The task: Where the line containing "This screenshot has height=800, width=369." appears below, start there and repeat each line exactly to the end. Leave the pictures out.

Dataset records:
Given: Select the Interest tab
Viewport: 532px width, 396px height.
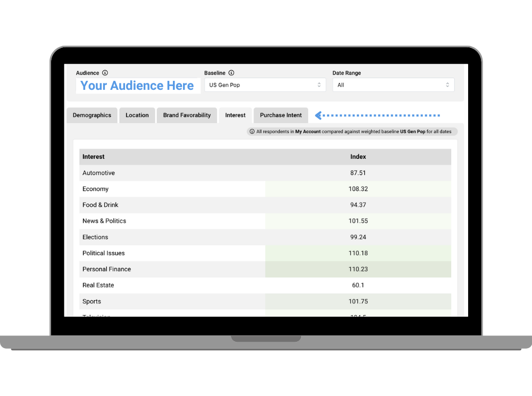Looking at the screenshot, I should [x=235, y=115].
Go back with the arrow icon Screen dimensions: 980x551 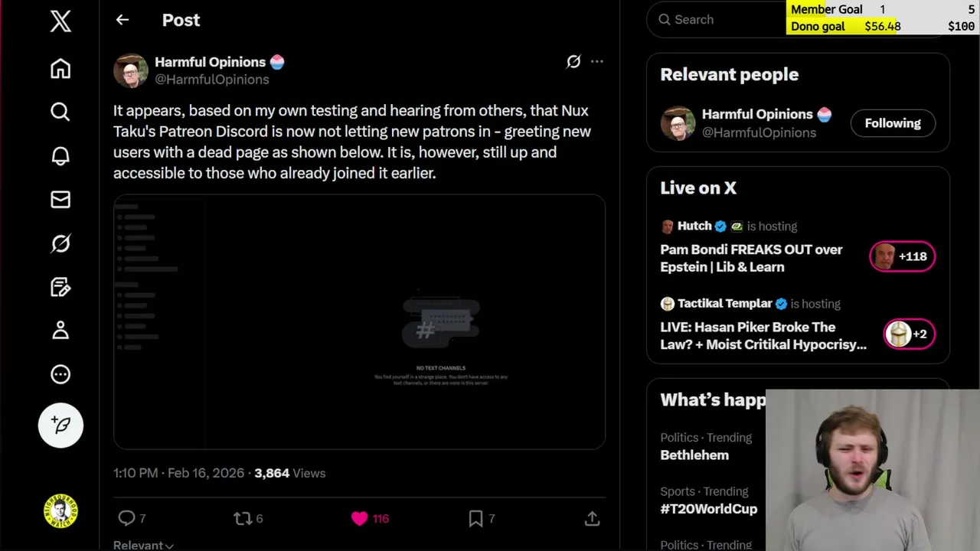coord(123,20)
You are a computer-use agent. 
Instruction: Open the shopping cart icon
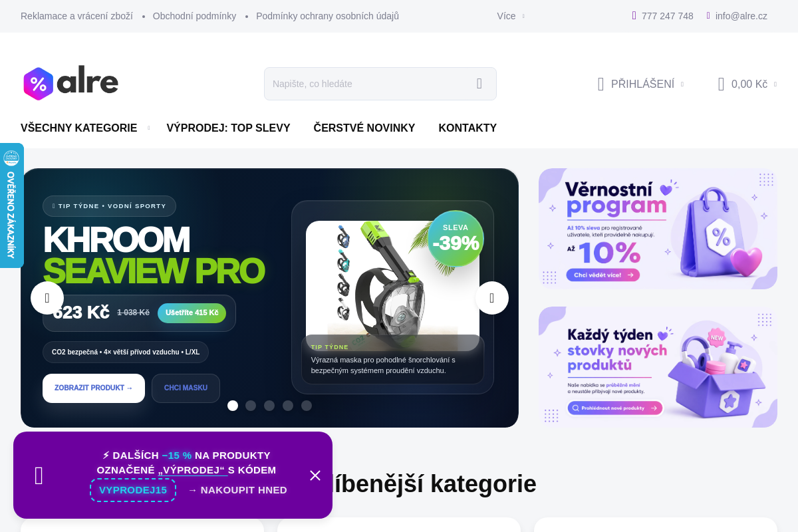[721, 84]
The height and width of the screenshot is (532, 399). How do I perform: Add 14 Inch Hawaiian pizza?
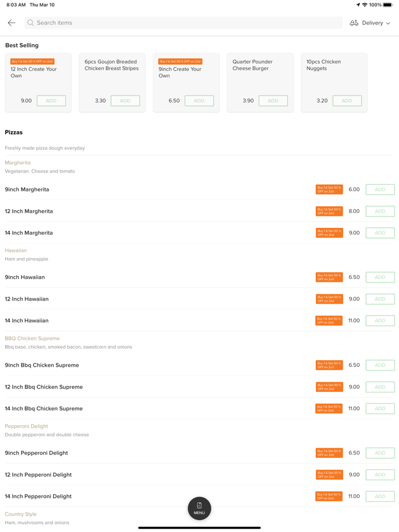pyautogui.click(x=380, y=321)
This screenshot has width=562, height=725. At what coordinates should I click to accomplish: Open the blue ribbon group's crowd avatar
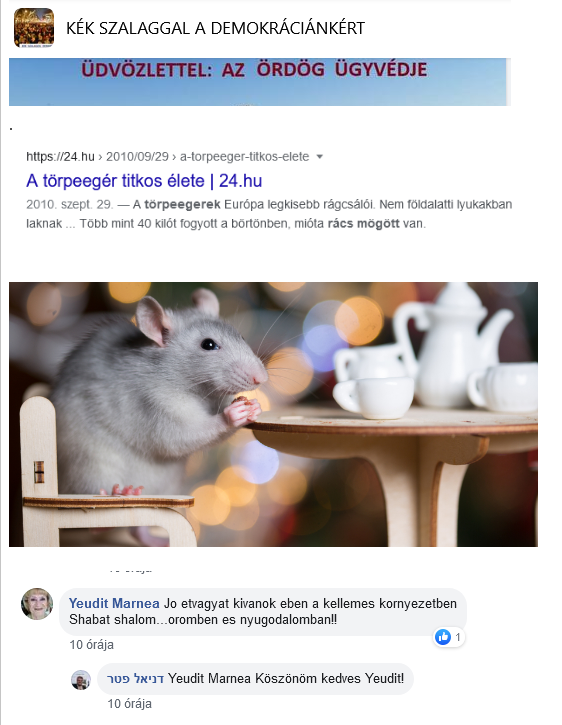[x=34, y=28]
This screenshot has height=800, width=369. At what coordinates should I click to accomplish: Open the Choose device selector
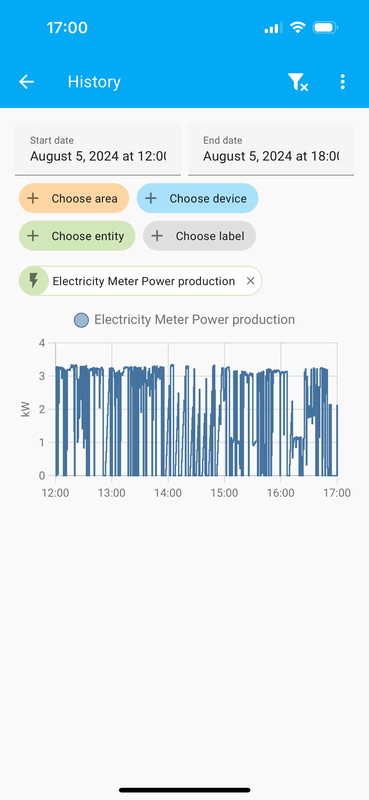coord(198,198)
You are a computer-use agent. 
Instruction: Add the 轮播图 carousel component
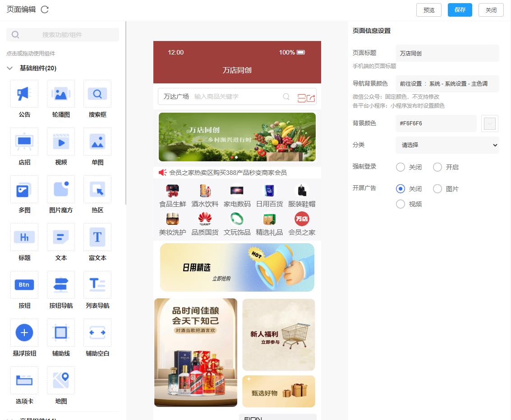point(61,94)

Output for this exercise:
This screenshot has height=800, width=369. At what coordinates should I click to accomplish: Open the Choose device selector
coord(198,198)
You are a computer-use agent. 
Instruction: Add the 轮播图 carousel component
point(61,94)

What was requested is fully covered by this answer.